Problem to work on >> When you reach the line that contains "This screenshot has width=1217, height=674.", please begin copying, and carry on exactly to the last line of the material, leaving out every picture.
___ Given entries ___
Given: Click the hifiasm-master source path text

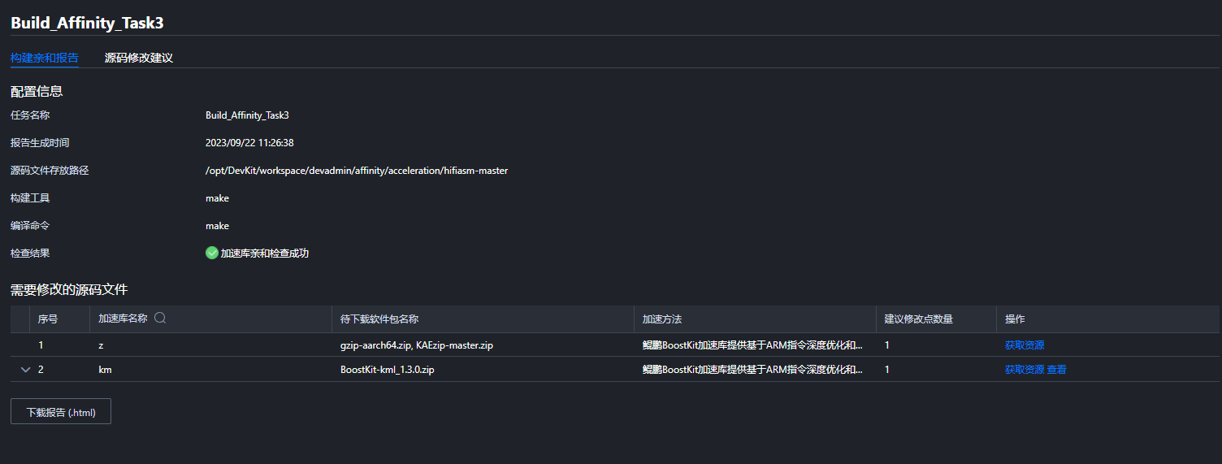Looking at the screenshot, I should coord(357,171).
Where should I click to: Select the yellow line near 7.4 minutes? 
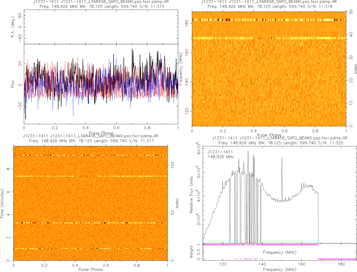tap(90, 176)
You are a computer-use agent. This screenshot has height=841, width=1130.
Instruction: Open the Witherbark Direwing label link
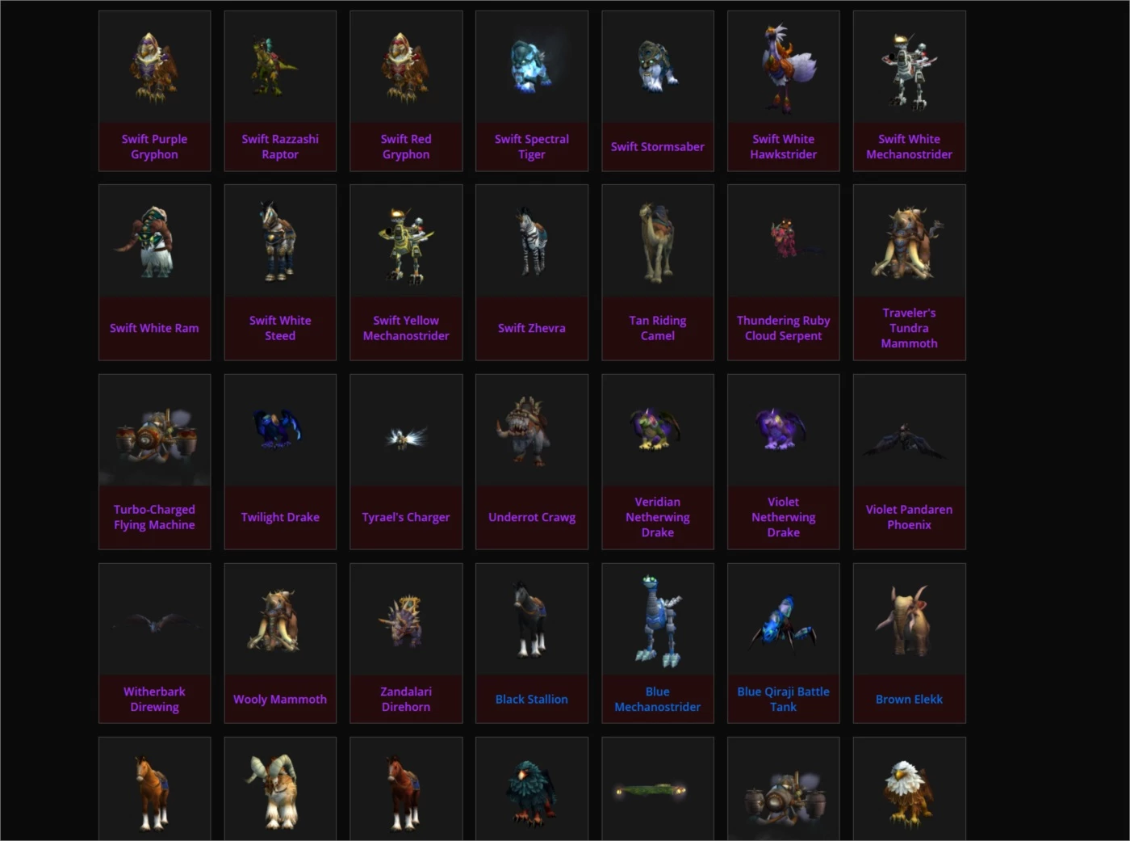154,699

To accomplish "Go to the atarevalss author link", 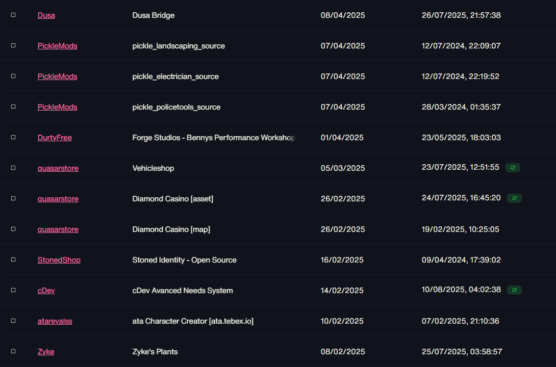I will 55,321.
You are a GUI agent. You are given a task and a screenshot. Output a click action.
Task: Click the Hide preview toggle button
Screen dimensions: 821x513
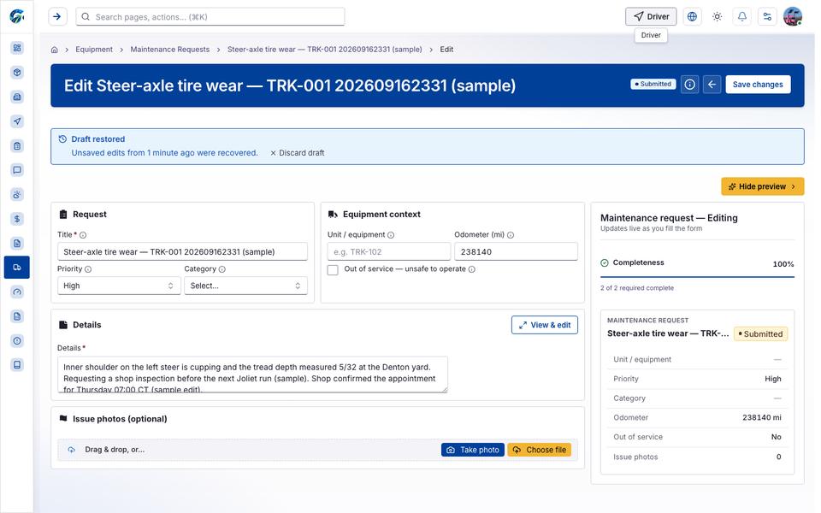tap(762, 186)
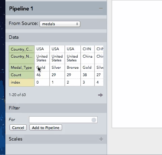Select the Count field header

tap(22, 75)
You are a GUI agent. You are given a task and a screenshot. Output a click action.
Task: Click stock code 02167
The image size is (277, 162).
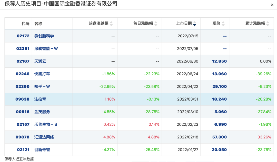point(23,61)
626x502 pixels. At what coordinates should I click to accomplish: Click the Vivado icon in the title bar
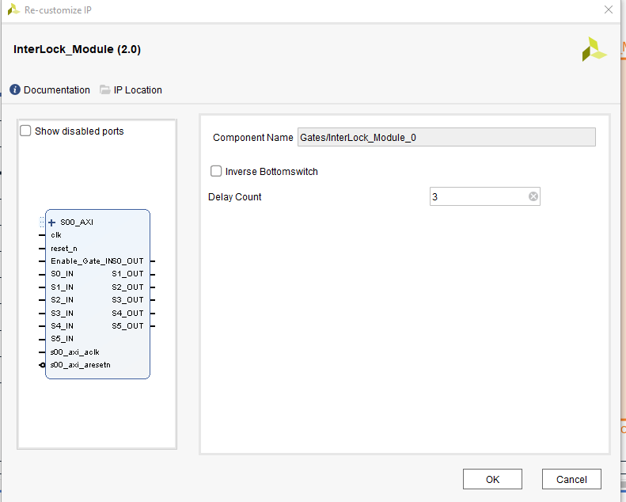pyautogui.click(x=13, y=10)
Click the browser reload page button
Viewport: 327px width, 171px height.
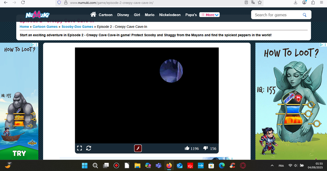[23, 3]
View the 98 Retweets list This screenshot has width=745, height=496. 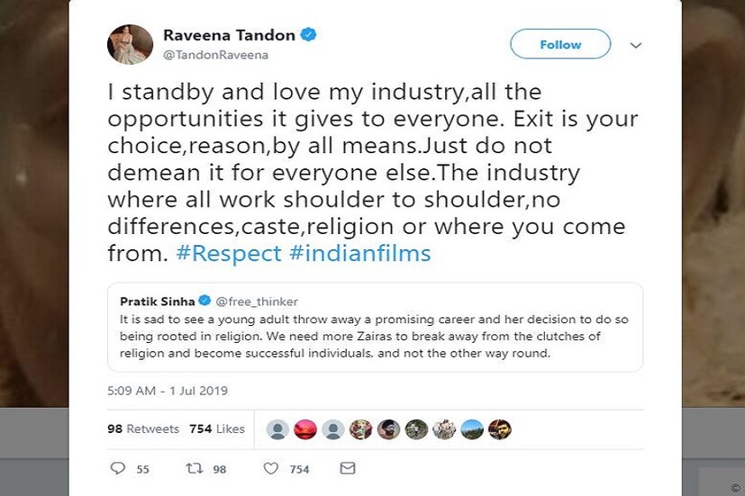pos(143,429)
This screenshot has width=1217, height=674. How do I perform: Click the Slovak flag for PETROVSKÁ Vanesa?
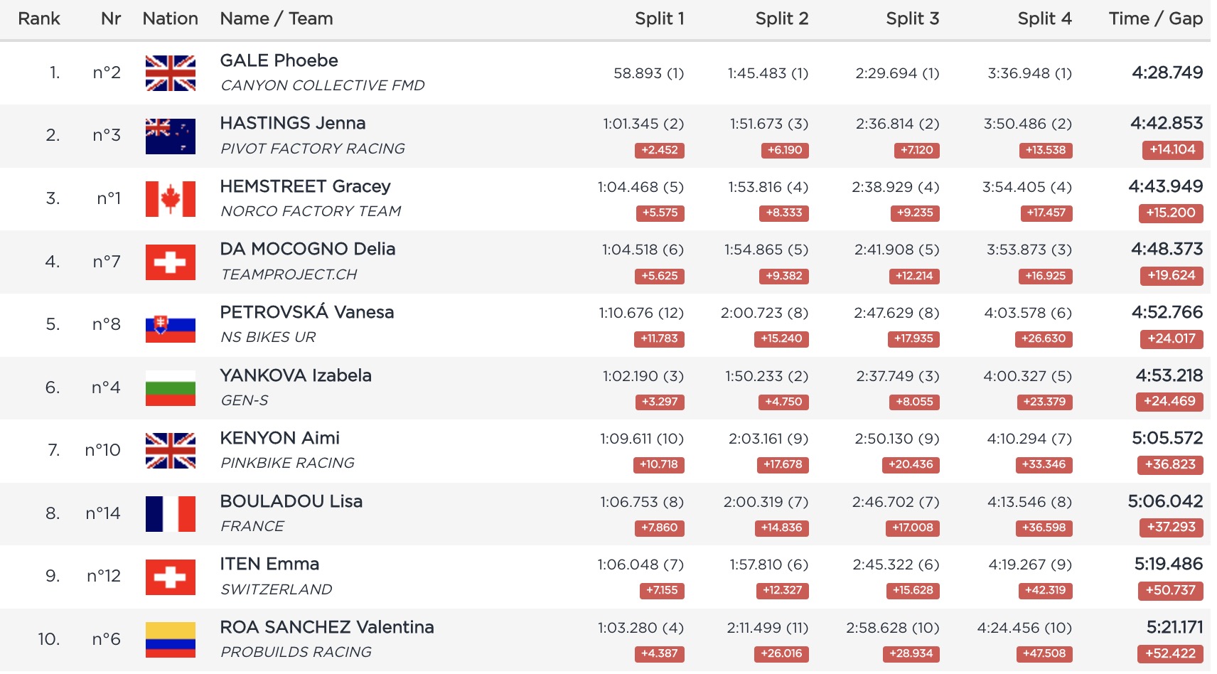point(170,326)
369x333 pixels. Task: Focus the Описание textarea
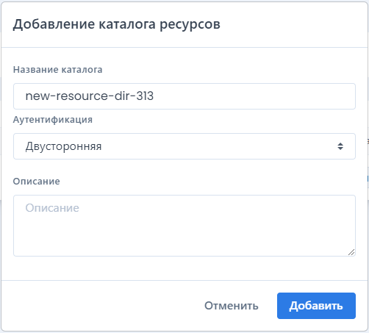pos(185,226)
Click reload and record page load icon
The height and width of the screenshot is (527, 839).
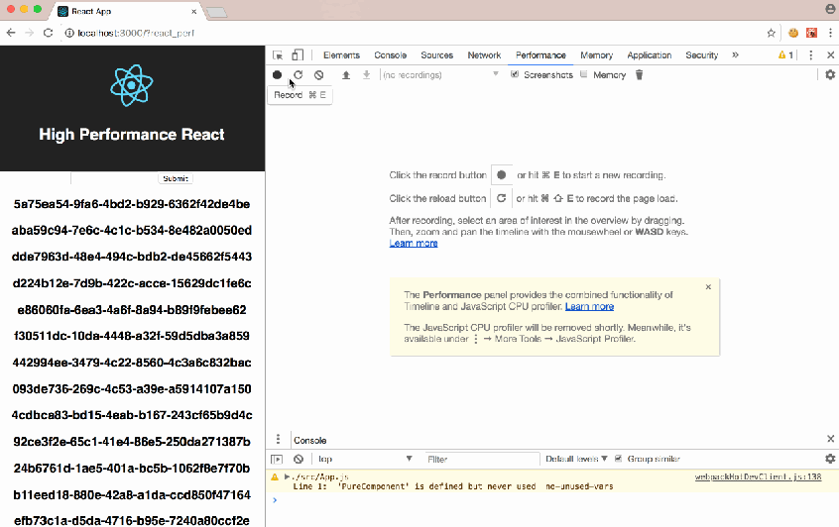click(298, 74)
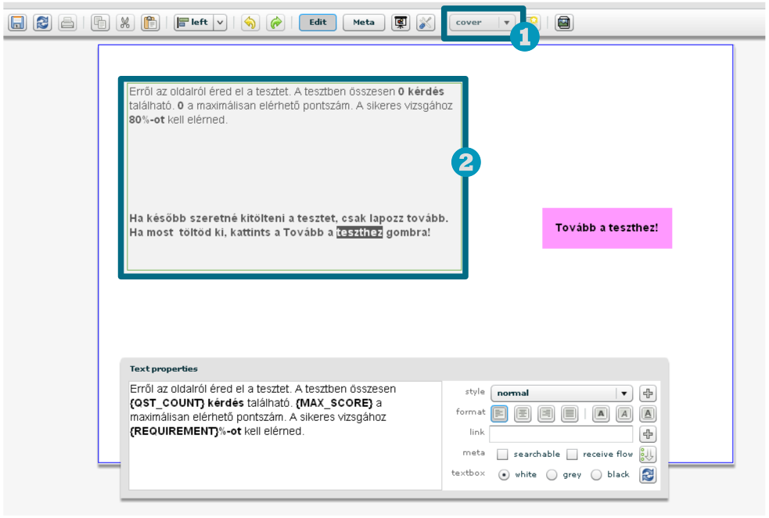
___
Task response >>
This screenshot has width=1217, height=674. How do I perform: Click the Slovak flag for PETROVSKÁ Vanesa?
point(170,326)
369x333 pixels. Task: Focus the Описание textarea
pos(185,226)
Click reload and record page load icon
The height and width of the screenshot is (527, 839).
click(298, 74)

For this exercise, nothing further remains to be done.